**PROMPT**.
Lay out the lines below as a Markdown table with the columns "Row" and "Line," numbering each row and skipping any blank lines. Leave the pictures out of your answer.

(Saved data entries)

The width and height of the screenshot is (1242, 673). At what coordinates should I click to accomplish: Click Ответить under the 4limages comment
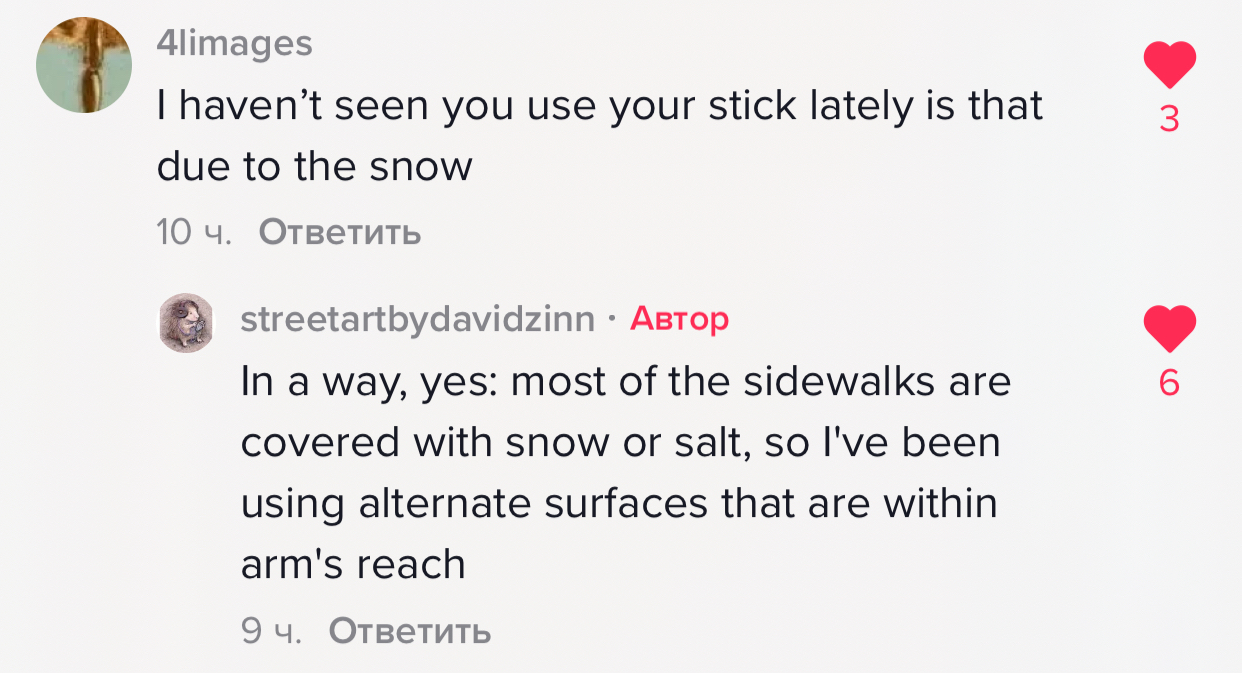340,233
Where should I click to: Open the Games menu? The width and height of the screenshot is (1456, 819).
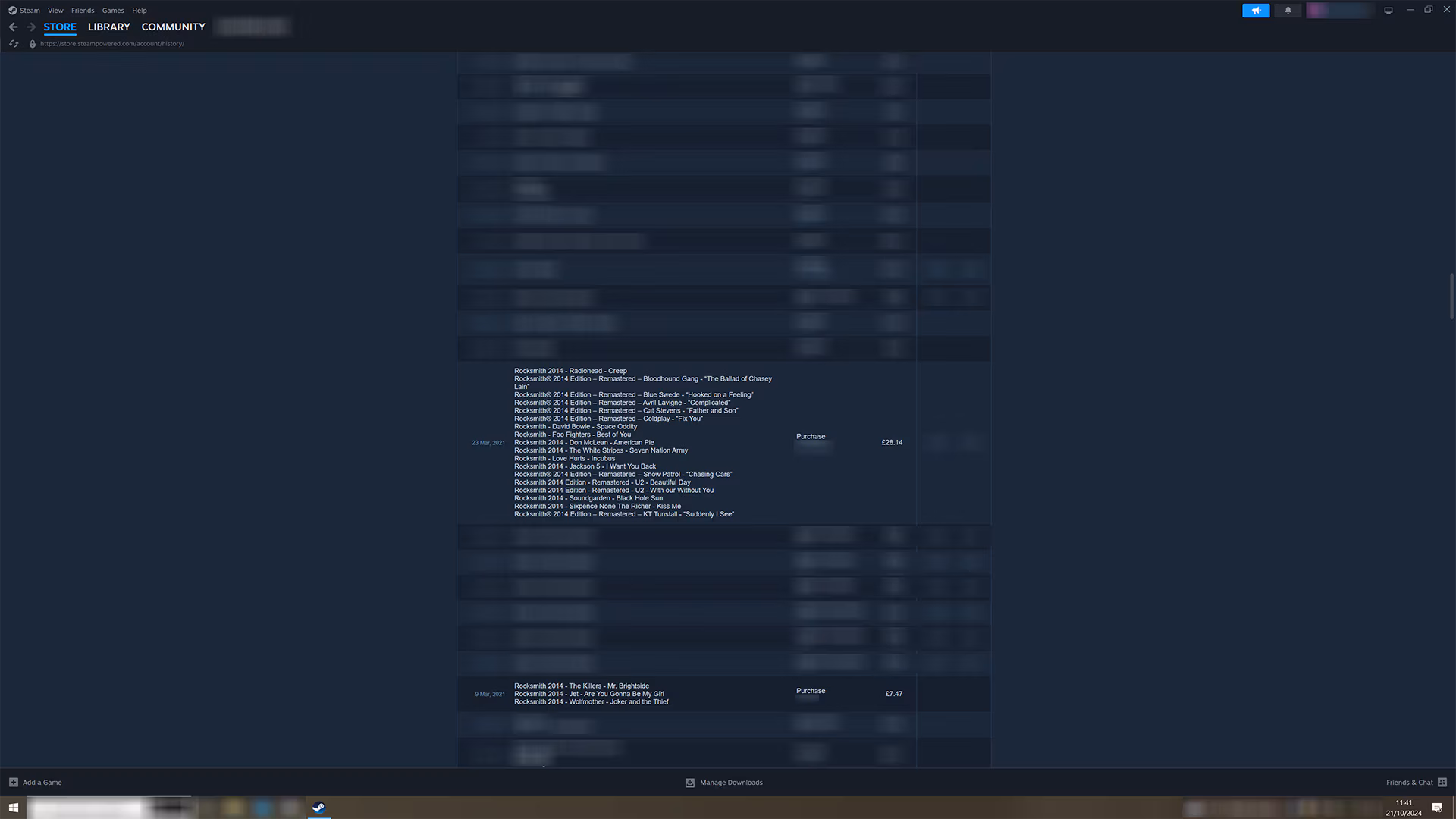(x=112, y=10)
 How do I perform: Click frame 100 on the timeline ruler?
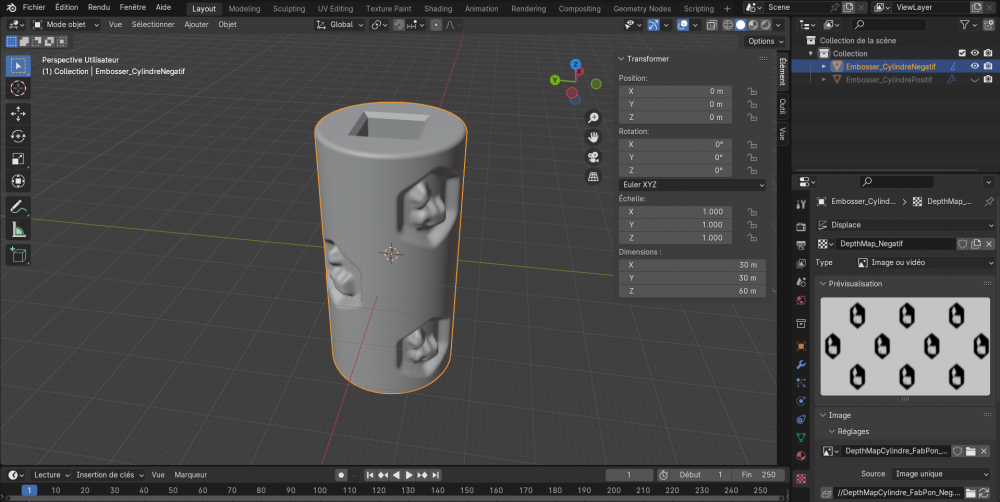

**IN RESPONSE**.
| Row | Line |
|---|---|
| 1 | The width and height of the screenshot is (1242, 673). At what coordinates should I click to accomplish: Click Ответить under the 4limages comment |
| 2 | 340,233 |
| 3 | Where should I click to: Open the Games menu? The width and height of the screenshot is (1456, 819). |
| 4 | (x=112, y=10) |
| 5 |  How do I perform: Click frame 100 on the timeline ruler? |